Aunque en la actualidad el Arroyo Encantado nace en las Montañas del Bosque Negro y cruza el Sendero Elfo, no siempre ha sido ese su curso. Una vez, hace ya mucho tiempo, fluía hacia el sur y se unía al río Oscuro en el Dosel Occidental. Además, se dice que los trasgos que entraron al Bosque Negro huyendo de la Batalla de los Cinco Ejércitos se toparon con el arroyo fluyendo por el lindero junto a las tierras septentrionales de Valle. Y es que son los conjuros del Rey Elfo los que crean el Arroyo Encantado, que se encuentra (en su mayor parte) bajo su control: si así lo desea puede hacer que fluya por cualquier zona de las que están bajo su dominio, ordenarle que se encoja hasta no ser más que un hilo de agua, o que aumente su cauce hasta convertirse en un torrente desbocado. Gracias a él, muchos orcos que han intentado entrar en el Reino del Bosque se han vuelto tontos, ciegos y mojados.

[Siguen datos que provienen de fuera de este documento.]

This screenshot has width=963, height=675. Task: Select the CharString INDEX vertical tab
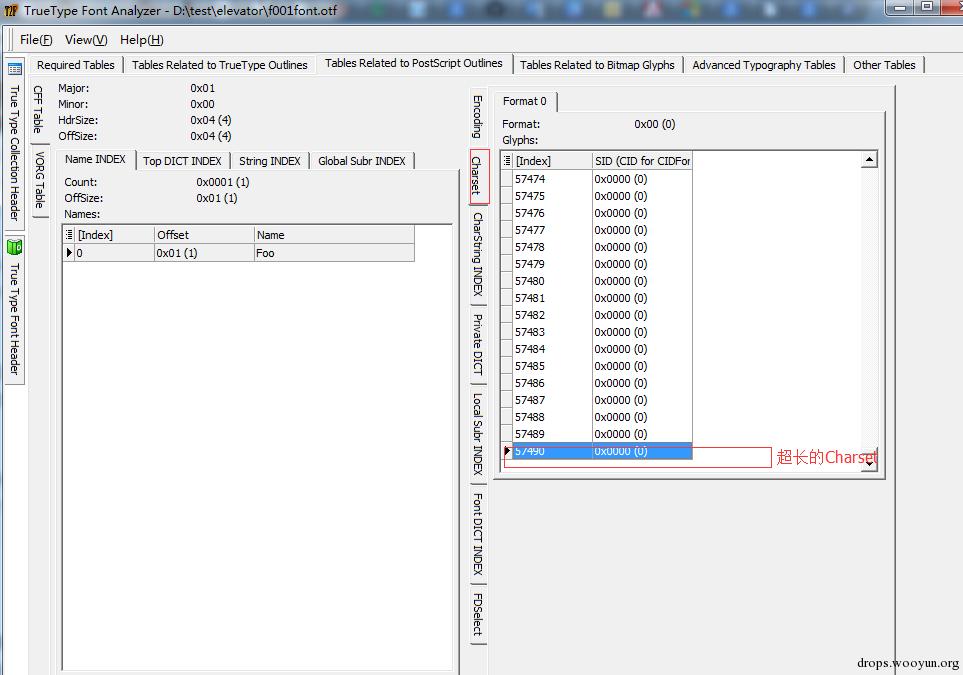click(478, 254)
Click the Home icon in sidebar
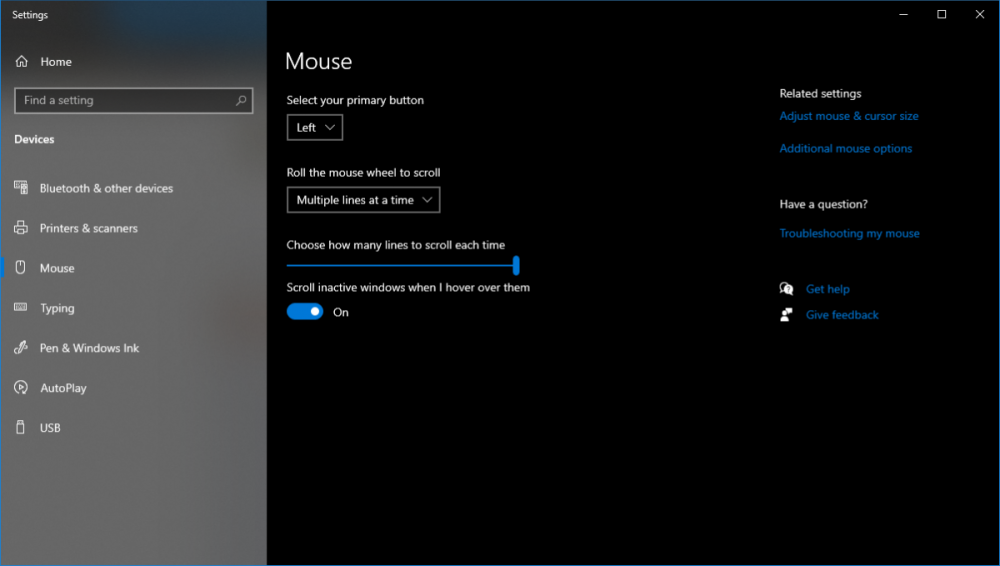 [21, 62]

El Arroyo Encantado es obstinado y caprichoso, y no siempre obedece las órdenes de su amo. Acostumbra a fluir por sus cauces habituales, pero a veces se desvía y deja tras de sí un lecho seco. A pesar de todo, no puede abandonar las fronteras del Bosque Negro, ni tampoco cruzar el Camino Viejo del Bosque.
Durante el viaje de la Compañía Errante en Donde los ríos llevan oro, Baldor cayó en el Arroyo Encantado sin darse cuenta.